Model location and region restriction
Each workspace belongs to a home region (currently Japan or US West). The Location column above indicates where a model runs:
- Regional — served from within your workspace's home region. The request and its data stay in that region.
- Global — routed dynamically to the nearest available region, which may be outside your workspace's home region.

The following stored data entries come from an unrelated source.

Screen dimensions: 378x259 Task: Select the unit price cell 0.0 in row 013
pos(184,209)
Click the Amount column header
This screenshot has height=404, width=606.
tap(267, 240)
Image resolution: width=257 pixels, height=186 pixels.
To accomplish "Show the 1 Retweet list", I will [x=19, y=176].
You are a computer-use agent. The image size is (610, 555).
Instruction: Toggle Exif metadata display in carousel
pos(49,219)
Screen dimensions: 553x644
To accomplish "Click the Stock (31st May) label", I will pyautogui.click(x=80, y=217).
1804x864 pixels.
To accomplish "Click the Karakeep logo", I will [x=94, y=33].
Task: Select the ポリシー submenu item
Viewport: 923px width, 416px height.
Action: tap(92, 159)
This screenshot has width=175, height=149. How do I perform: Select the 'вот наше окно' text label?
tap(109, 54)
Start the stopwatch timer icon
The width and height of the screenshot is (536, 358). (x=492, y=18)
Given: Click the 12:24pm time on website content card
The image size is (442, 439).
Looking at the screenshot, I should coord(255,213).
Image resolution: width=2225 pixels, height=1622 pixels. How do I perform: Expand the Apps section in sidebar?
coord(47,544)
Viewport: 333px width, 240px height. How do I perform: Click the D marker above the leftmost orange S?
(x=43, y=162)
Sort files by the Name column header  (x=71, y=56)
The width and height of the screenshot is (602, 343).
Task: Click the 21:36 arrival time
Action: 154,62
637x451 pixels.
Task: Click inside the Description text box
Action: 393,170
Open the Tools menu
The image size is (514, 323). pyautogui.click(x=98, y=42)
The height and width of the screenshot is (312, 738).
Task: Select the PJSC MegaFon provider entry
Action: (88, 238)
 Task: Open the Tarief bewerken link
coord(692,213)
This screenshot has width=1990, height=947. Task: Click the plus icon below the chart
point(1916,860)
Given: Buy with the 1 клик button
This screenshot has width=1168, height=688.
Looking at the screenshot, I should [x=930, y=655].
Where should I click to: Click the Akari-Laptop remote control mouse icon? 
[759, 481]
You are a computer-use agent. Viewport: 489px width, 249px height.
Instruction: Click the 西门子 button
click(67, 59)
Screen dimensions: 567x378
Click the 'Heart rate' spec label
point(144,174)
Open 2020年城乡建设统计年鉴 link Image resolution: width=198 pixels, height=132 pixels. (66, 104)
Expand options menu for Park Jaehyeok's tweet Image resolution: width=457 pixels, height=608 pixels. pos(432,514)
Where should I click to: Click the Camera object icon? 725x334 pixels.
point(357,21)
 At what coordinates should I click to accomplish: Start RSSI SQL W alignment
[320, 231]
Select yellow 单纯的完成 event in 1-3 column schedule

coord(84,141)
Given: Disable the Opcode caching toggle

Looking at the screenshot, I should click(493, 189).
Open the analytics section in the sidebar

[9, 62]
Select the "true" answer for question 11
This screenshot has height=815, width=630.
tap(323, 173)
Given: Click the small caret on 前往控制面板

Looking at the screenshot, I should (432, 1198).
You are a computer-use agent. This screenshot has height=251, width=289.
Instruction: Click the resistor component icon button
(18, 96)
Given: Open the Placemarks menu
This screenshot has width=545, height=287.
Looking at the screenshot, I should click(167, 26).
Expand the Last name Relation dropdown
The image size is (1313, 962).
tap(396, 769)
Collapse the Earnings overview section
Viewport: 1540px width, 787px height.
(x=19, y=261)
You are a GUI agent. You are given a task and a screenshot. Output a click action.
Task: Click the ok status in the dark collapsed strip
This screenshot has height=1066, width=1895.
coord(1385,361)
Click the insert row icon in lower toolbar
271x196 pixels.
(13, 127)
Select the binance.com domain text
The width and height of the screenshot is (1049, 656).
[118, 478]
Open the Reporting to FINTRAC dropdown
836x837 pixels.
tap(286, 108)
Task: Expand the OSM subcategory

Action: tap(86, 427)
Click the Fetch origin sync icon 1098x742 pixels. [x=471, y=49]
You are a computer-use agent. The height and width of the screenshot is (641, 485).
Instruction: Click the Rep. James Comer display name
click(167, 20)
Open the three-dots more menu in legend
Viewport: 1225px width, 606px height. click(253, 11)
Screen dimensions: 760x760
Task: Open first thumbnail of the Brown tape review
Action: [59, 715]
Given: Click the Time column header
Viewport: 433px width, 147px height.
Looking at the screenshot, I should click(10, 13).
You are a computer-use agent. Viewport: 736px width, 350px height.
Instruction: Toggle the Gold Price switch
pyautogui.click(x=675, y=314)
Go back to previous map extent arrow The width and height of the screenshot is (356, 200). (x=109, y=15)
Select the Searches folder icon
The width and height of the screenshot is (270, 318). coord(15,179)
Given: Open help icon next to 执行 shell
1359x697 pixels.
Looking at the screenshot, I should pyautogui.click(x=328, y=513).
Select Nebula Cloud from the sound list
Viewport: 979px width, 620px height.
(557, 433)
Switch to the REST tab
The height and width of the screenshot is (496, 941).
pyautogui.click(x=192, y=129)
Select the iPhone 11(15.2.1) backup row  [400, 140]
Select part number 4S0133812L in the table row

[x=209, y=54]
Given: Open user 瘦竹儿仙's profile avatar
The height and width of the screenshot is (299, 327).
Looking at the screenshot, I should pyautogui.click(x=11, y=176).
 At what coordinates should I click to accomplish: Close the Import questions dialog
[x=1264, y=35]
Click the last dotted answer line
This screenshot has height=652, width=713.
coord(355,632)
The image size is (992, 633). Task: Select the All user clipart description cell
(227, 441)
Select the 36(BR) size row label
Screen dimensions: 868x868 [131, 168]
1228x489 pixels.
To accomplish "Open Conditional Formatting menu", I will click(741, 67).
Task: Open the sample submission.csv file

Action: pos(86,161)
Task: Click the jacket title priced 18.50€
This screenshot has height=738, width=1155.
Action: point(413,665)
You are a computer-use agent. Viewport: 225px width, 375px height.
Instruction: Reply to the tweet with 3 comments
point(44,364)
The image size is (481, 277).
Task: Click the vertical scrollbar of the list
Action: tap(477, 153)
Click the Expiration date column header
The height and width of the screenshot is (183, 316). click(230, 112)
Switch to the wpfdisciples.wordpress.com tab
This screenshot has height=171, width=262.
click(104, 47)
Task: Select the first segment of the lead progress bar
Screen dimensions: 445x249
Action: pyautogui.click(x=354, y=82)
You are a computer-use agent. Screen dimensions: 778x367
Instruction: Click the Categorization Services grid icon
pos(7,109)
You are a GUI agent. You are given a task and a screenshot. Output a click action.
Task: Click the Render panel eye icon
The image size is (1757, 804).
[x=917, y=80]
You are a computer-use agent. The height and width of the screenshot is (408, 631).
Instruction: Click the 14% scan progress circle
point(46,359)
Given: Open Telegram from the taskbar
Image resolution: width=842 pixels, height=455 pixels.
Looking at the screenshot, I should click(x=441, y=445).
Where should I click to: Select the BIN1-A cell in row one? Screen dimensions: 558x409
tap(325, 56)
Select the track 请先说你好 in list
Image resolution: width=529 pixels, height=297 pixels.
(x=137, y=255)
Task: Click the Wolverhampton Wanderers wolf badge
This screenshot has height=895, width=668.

If you need to keep all inference within a specific region — for data-residency or compliance reasons — use only models marked Regional.
Authentication
Every request must include a valid application user token from your workspace's auth as a Bearer token:
Authorization: Bearer <application-user-token>The token is resolved against the authNamespace configured on the gateway. Requests without a valid token are rejected. DPoP-bound tokens (Authorization: DPoP <token>) are also supported.
Calling the gateway
The endpoint is OpenAI-compatible, so you can use any OpenAI-style client or a plain HTTP request.
With curl
curl https://my-aigateway-{WORKSPACE_HASH}.ai.erp.dev/v1/chat/completions \
-H "Authorization: Bearer $APP_USER_TOKEN" \
-H "Content-Type: application/json" \
-d '{
"model": "gpt-5",
"messages": [
{ "role": "user", "content": "Hello!" }
]
}'With the OpenAI SDK
Point the OpenAI client at your gateway URL and pass the application user token as the API key:
import OpenAI from "openai";
const client = new OpenAI({
baseURL: "https://my-aigateway-{WORKSPACE_HASH}.ai.erp.dev/v1",
apiKey: appUserToken, // application user token
});
const completion = await client.chat.completions.create({
model: "gemini-2.5-pro",
messages: [{ role: "user", content: "Hello!" }],
});Available paths
| Method | Path | Purpose |
|---|---|---|
POST | /v1/chat/completions | Chat completions |
POST | /v1/responses | Responses API |
POST | /v1/embeddings | Embeddings |
GET | /v1/models | List available models |
The Responses API (/v1/responses) returns its result as an output array rather than the choices[] array used by chat completions — parse the response accordingly.
Calling from a Function
Server-side functions can call the gateway over HTTP with fetch. See Sending requests from Function service for the general pattern of making outbound HTTP requests from a function.
Streaming
Streaming responses ("stream": true) are supported across all layers of the gateway. Long-running streams — such as high-effort reasoning — are kept alive by generous upstream timeouts that allow responses to stream for several minutes. The exact limit is managed by the platform and may change; don't rely on a specific value.
CORS
To call the gateway directly from a browser, configure allowed origins with the cors option on defineAIGateway(). Without it, browsers block cross-origin requests. See the SDK reference for the accepted origin formats.
Usage tracking and rate limiting
Token usage is tracked per workspace, including prompt-caching metrics where the model supports it. Each gateway is rate-limited per workspace. Both are managed by the platform.